[Page text]
□ □ □ □
CNN gave Gates’ accusation against blacks as anti-Semites a worldwide audience and so when I traveled to Israel for the first time in the year 2000, Israeli intellectuals asked me why American blacks hated Jews so. In print, I challenged Gates’ libeling of blacks as a group in my book, Another Day at the Front , because at the time of his Op-Ed, the Anti-Defamation League issued a report that showed the decline of anti-Semitism among black Americans. I cited this report to Gates. He said that the Times promised that there would be a follow up Op-Ed about racism among American Jews. It never appeared. Barry Glassner was correct when he wrote in his The Culture of Fear that the whole Gates-generated black-Jewish feud was hyped.
Under Tina Brown’s editorship at The New Yorker , Gates was hired to do hatchet jobs on Minister Louis Farrakhan and the late playwright August Wilson.
The piece on Wilson appeared after a debate between theater critic and founder of the American Repertory Theater in Cambridge, Massachusetts, Robert Brustein, and Wilson about Wilson’s proposal for a black nationalist theater. Gates took Brustein’s side of the argument. Shortly afterward, Brustein and Gates were awarded a million dollar grant from the Ford Foundation for the purpose of holding theatrical Talented Tenth dinner parties at Harvard at a time when regional black theater was heading toward extinction. Tina Brown, a one-time Gates sponsor, is a post-racer like Gates. Like Andrew Sullivan, a Charles Murray supporter, she gets away with the most fatuous comments as a result of Americans being enthralled by a London accent. On the Bill Maher show, she said that issues of race were passé because the country has elected a black president. This woman lives in a city from which blacks and Latinos have been ethnically cleansed as a result of the policies of Mayor Giuliani, a man who gets his talking points from The Manhattan Institute. Thousands of black and Hispanic New Yorkers have been stopped and frisked without a peep from Gates and his Harvard circle of post-racers such as Orlando Patterson.
□ □ □ □
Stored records
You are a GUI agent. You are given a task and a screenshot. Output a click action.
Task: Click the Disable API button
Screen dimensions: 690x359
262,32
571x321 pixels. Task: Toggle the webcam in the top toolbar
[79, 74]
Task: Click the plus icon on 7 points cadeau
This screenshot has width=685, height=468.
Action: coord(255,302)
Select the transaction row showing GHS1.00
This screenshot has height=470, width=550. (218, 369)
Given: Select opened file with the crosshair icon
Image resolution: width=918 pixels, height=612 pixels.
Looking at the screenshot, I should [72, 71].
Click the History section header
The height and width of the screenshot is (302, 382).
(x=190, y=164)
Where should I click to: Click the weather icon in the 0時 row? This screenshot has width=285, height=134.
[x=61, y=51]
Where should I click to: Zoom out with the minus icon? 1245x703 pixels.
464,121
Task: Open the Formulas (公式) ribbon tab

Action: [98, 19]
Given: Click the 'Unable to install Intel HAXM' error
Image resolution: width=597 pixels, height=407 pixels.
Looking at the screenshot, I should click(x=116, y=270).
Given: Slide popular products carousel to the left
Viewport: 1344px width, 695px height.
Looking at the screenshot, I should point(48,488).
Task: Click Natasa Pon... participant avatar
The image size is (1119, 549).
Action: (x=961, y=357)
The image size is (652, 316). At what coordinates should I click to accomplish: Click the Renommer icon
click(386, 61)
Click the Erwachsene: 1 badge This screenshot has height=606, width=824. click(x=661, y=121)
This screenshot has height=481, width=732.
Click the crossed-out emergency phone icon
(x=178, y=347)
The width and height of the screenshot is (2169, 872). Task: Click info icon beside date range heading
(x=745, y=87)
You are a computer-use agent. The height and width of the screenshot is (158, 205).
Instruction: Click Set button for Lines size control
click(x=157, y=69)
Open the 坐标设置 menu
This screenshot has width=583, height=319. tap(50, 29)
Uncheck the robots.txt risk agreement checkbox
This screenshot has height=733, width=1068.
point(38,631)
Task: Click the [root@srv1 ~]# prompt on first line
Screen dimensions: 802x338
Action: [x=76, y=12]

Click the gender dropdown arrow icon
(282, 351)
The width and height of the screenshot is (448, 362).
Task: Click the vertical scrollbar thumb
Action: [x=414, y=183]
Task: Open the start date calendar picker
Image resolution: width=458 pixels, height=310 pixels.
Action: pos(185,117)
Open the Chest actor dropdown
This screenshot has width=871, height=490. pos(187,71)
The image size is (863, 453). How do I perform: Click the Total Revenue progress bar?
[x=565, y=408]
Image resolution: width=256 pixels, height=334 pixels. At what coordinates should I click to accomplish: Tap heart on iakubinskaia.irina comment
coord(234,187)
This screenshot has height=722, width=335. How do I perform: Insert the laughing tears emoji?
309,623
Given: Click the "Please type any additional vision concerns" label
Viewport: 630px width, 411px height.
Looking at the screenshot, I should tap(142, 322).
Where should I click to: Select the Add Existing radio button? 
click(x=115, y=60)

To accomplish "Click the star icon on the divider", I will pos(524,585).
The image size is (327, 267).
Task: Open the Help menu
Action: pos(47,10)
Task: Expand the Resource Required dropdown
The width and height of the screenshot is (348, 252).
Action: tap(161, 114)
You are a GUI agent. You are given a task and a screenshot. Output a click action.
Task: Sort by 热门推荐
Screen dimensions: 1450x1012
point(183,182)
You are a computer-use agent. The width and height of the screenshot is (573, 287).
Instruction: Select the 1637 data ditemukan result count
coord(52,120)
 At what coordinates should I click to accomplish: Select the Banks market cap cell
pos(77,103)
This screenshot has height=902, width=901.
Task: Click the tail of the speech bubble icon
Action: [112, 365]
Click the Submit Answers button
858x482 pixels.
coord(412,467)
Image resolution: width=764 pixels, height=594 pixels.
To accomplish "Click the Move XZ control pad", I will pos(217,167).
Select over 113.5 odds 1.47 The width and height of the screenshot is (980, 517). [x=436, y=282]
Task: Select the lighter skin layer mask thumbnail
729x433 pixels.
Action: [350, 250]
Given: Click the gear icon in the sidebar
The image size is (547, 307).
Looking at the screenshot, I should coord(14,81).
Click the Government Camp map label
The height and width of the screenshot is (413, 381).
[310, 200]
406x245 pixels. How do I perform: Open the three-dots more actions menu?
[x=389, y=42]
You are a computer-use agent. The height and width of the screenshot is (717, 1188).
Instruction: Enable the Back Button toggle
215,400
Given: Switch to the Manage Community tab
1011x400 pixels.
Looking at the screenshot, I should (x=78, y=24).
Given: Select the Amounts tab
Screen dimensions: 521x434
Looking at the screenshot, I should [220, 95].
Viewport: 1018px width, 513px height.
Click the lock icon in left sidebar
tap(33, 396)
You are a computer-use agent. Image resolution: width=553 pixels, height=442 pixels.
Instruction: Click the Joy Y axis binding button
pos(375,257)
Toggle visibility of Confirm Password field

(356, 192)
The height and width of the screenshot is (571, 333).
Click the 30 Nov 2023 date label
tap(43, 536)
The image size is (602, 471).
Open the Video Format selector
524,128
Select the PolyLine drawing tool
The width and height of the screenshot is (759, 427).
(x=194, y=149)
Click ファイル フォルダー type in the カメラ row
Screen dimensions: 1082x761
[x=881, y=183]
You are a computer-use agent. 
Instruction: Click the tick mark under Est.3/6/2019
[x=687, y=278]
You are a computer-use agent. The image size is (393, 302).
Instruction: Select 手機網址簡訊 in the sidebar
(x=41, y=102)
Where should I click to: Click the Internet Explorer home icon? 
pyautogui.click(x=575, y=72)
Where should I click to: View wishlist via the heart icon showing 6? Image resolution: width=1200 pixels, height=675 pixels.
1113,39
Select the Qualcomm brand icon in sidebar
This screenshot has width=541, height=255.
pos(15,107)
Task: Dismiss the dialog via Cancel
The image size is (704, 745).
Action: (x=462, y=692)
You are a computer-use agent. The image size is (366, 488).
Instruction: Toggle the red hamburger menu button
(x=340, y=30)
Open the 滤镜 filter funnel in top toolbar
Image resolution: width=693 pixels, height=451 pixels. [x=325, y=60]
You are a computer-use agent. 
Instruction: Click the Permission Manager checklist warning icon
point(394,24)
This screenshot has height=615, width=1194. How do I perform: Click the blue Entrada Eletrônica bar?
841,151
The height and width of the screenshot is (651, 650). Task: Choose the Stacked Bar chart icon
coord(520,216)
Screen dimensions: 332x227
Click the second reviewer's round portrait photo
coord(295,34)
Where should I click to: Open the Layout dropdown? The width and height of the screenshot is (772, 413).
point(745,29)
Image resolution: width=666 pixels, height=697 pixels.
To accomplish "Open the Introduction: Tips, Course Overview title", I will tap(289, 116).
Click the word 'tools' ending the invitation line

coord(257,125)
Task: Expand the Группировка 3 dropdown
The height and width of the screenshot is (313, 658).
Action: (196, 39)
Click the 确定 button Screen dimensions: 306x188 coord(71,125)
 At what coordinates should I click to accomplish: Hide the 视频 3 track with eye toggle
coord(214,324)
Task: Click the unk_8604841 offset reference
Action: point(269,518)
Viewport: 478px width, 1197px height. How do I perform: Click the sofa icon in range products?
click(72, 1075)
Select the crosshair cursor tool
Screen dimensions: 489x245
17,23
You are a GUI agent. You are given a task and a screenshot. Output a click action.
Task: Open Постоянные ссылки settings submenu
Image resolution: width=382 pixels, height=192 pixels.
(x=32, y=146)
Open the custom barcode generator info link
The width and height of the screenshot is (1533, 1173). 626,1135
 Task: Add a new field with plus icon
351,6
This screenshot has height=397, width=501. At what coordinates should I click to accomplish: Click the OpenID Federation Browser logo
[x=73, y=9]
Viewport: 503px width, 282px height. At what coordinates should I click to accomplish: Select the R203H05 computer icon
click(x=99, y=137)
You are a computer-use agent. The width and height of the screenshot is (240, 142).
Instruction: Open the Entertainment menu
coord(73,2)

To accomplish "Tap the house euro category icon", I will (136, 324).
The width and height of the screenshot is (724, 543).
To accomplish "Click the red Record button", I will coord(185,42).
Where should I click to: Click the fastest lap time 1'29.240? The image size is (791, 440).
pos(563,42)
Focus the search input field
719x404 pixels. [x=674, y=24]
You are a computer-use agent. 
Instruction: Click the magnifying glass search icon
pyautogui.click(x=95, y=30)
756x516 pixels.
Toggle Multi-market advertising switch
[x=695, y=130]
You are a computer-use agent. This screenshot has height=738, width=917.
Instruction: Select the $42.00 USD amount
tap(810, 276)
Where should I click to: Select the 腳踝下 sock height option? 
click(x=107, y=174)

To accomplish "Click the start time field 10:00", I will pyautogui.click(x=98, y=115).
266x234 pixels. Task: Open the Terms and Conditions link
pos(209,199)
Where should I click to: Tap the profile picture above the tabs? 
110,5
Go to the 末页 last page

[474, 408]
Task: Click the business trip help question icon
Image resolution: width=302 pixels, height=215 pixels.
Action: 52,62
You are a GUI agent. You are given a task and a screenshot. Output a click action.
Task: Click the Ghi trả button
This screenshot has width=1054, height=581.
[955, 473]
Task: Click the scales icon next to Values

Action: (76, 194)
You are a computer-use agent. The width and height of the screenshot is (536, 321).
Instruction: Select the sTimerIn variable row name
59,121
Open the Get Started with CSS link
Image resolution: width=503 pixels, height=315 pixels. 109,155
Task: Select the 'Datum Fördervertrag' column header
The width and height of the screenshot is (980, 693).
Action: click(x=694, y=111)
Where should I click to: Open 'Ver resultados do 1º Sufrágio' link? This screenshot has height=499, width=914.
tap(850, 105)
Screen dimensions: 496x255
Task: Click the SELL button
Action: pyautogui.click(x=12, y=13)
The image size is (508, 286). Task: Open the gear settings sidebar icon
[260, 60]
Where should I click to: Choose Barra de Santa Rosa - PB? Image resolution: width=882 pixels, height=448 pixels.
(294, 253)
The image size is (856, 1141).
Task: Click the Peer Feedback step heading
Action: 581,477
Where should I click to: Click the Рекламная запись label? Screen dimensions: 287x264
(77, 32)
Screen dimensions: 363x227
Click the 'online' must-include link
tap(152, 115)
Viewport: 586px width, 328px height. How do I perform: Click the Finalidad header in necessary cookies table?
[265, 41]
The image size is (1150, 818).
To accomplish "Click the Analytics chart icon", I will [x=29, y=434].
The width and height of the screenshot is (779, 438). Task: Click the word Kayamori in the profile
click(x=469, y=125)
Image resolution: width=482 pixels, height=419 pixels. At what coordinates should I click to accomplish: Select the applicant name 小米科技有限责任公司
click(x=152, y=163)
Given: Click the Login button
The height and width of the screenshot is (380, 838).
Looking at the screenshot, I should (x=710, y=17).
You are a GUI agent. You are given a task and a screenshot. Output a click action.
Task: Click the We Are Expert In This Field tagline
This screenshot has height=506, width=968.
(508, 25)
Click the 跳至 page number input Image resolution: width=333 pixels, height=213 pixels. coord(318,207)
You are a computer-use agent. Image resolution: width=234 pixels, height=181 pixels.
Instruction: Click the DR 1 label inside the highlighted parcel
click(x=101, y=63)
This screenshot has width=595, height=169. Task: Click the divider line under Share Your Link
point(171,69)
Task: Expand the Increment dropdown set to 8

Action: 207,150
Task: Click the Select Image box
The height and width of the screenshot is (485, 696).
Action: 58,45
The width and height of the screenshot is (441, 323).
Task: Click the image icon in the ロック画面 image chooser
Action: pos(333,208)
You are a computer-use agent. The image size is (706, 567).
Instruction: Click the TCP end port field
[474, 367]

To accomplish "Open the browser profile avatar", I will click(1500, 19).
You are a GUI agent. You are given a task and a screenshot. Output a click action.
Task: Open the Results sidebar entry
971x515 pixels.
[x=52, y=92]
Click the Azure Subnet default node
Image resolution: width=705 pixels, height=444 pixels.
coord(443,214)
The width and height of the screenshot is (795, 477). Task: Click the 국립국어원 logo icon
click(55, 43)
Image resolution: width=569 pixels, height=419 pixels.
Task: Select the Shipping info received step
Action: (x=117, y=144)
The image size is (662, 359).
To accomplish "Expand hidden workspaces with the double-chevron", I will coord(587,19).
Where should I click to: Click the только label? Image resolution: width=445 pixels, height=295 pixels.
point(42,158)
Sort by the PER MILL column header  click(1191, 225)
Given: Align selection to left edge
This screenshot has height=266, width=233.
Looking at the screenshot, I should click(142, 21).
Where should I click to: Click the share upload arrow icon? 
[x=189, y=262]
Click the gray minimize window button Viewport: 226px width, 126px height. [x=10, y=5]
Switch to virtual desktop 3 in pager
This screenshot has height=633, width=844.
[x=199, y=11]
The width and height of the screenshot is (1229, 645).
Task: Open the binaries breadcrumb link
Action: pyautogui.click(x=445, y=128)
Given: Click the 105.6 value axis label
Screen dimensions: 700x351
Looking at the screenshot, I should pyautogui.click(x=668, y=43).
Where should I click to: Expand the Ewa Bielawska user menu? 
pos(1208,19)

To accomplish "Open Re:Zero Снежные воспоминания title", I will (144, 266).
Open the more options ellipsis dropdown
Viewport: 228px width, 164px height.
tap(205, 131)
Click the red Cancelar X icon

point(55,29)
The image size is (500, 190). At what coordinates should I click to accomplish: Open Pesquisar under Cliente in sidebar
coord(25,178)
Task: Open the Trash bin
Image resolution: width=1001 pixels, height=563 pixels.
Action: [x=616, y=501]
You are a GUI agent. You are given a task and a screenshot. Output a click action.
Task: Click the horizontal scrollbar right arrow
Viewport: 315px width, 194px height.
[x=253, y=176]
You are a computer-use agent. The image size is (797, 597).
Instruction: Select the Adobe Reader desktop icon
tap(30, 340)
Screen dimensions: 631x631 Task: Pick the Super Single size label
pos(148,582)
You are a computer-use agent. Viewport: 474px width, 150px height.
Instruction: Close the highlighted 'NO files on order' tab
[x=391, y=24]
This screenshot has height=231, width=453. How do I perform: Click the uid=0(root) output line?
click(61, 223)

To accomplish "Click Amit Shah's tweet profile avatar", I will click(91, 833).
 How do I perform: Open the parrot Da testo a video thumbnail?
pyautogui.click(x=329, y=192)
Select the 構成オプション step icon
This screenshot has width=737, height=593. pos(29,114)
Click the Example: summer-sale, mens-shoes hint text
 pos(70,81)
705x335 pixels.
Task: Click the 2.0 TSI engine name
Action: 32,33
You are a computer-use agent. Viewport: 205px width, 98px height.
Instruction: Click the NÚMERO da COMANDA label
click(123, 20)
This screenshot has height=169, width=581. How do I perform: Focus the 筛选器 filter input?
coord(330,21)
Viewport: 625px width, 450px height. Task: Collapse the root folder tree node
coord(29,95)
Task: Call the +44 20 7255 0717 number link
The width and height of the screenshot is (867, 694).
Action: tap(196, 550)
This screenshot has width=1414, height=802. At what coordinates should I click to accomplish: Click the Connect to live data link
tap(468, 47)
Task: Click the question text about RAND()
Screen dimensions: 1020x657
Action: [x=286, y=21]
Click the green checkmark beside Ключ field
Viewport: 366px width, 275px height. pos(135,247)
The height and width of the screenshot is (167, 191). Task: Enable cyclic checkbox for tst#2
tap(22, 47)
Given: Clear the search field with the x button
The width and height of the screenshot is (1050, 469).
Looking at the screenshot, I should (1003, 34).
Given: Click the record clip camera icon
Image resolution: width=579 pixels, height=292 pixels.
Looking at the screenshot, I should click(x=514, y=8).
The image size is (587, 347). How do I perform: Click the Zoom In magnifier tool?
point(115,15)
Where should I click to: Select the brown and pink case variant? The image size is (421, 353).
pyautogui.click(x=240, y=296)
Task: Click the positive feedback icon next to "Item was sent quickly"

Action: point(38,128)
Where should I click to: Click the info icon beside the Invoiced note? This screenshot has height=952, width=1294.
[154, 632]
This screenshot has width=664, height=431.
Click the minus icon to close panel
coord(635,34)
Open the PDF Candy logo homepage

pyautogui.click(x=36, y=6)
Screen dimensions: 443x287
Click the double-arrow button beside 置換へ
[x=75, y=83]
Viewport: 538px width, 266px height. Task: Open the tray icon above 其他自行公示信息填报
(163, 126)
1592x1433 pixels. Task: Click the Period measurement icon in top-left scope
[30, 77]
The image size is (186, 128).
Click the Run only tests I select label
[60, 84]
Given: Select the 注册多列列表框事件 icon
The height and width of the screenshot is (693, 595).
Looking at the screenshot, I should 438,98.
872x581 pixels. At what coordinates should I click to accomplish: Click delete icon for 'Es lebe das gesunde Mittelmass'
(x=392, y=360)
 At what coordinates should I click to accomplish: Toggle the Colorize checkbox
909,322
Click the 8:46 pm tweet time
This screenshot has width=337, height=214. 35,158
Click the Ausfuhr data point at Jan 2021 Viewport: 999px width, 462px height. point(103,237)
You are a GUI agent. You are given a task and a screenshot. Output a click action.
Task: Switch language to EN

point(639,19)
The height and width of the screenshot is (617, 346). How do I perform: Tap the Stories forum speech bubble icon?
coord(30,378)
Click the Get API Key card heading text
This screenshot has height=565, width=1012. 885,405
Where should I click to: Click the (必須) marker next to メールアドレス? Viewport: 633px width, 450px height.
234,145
□ □ □ □
[Assignment] Please copy the passage about Gates word for word, from "CNN gave Gates’" up to and including "feud was hyped.". The items stand apart from the passage about Gates and are not part of it.

[Exercise response]
CNN gave Gates’ accusation against blacks as anti-Semites a worldwide audience and so when I traveled to Israel for the first time in the year 2000, Israeli intellectuals asked me why American blacks hated Jews so. In print, I challenged Gates’ libeling of blacks as a group in my book, Another Day at the Front , because at the time of his Op-Ed, the Anti-Defamation League issued a report that showed the decline of anti-Semitism among black Americans. I cited this report to Gates. He said that the Times promised that there would be a follow up Op-Ed about racism among American Jews. It never appeared. Barry Glassner was correct when he wrote in his The Culture of Fear that the whole Gates-generated black-Jewish feud was hyped.